"'Esse acto abominável e sensual a que chamamos ler o jornal', escreveu Proust, 'graças ao qual todas as desgraças e cataclismos do universo ocorridos nas últimas vinte e quatro horas, as batalhas que custaram a vida a cinquenta mil homens, os homicídios, as greves, as falências, os incêndios, os envenenamentos, os suicídios, os divórcios, as emoções cruéis de estadistas e actores, são transformados por nós, que nem queremos saber, num presente matinal, coexistindo em maravilhosa harmonia, de uma forma particularmente excitante e revigorante, com a recomendada ingestão de alguns tragos de café au lait.'"
(in "Como Proust Pode Mudar a Sua Vida" de Allan de Botton)
Dando como certo que a maioria dos que lêem os jornais ou vêem o telejornal não é masoquista, é de admitir que, realmente, não queiramos saber. Não falo daquelas pitadas de intriga política que tanto animam uma conversa de café (ou de salão, no caso de Proust) e que, sejamos realistas, são tão necessárias à sociabilidade como o jogo das simpatias e das antipatias. Falo do que poderia ser uma experiência traumatizante se a sentíssemos sem precaução e sem a anestesia do hábito, como tantas tragédias humanas que vemos emolduradas por um ecrã, comodamente instalados no sofá.
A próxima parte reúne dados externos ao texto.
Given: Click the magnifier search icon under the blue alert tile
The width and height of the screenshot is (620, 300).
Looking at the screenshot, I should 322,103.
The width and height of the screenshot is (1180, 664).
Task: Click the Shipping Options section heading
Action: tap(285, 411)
Há uma ponta de cinismo na observação de Marcel, que hoje se encontraria ainda mais justificada pela mediatização massiva. Na verdade, por imperativo cultural, não podemos alhear-nos do que se passa no mundo, mesmo se esse "conhecimento" contribui para aumentar o nosso sentimento de impotência. A ilusão de que queremos, realmente, saber é um pequeno preço a pagar pelo acto "abominável e sensual".
Se a "razão cínica" vem "estragar a festa", devemos saudá-la como a homenagem possível à verdade.